Relying on modified caulking rubber and the smarts of a 31-year old Caltech biophysicist, fledgling microfluidics maker Fluidigm has created a biochip that it believes will stimulate the flow of innovation in life sciences and other fields.
“What the integrated circuit did for electronics we believe this platform will do for fluidics,” said Fluidigm CEO Gajus Worthington.
The platform, called multilayer soft lithography, was created in the late 1990s by Caltech physicist Stephen Quake to control the flow of miniscule amounts of fluid for an experiment. Quake and his colleague Marc Unger took squares of transparent polydimethylsiloxane and made a multi-layer sandwich out of them with networks of microchannels. The two layers, with air pockets in between, allowed the scientists to form microvalves that could be squeezed closed by pumping controlled amounts of air into the adjoining air channels, or opened by stopping the air pressure.
“What these guys have developed are the world’s smallest mechanical valves and pumps,” said Todd Krueger, Fluidigm’s vice president of corporate development and finance.
These valves allow for the fluid flow to be started and stopped more precisely than capillary electrophoresis, the method of moving fluids through microchannels used by microfluidics leaders Caliper and Aclara, Krueger said.
Also, while the anode-cathode mechanism can limit fluid movement in electrophoresis systems to linear circuits, these valves and pumps allow fluids to be moved in circles, allowing for mixing, said Krueger. “This means you can miniaturize processes such as receptor-ligand binding and hybridization,” he said.

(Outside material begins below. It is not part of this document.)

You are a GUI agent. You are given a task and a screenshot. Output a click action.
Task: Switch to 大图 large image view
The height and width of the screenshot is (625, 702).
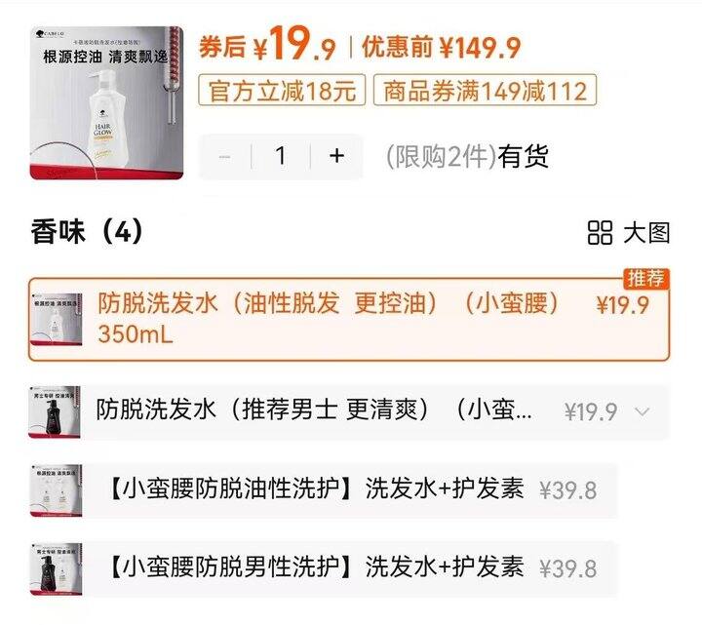point(646,233)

The fluidic chips are produced using a mold made from a silicon wafer covered with photoresist and etched with channels. This mold is reusable, and the rubber material for the chips is significantly cheaper than silicon, making it possible to produce cheap custom chips for researchers in days rather than weeks.
In April 2000, Quake and his colleagues published an article on their findings in Science.
Fluidigm, which just changed its name from Mycometrix, has since developed the chips to the point where there are 600 valves and pumps on a chip, and more than two layers of channels. The company is marketing the chips for use in cell sorting, a process that it claims electrophoresis methods cannot do well due to the potential for the electricity to damage the cell. They also expect the chips will be used for sequencing; SNP detection; protein separation; crystallization and detection; sample preparation; and single molecule analysis. In addition, they believe that the chips will be used in other areas where miniaturization of experiments is important, such as the chemical and power industry.
One limitation of these chips is that they cannot work at temperatures above 200 degrees centigrade. Another potential problem, which could affect some protein experiments, is that some fluids move better through rubber than others.
In the next quarter, Fluidigm is preparing to ship a starter kit for researchers who want to develop applications for the technology. The kit includes chips and pipettes to add fluid to the chips, a Windows-based software platform called Fluid Architect that allows researchers to design their own custom chips within certain frameworks, and a chip control box that allows researchers to control the flow of fluid into the chips. The chips can be observed through a standard microscope, although Fluidigm is looking for instrumentation partners to custom-design special equipment for viewing the chips.
Meanwhile, Fluidigm is in the midst of its third fundraising round. Having raised $14.5 million so far, the company hopes to raise quite a bit more money — “in the double digits” — in order to fuel efforts to commercialize the technology. Additionally, the company is planning to announce a development partnership for its technology within the next several weeks.
“We see a lot of enthusiasm for technology from both the user standpoint and the funding standpoint,” said Krueger.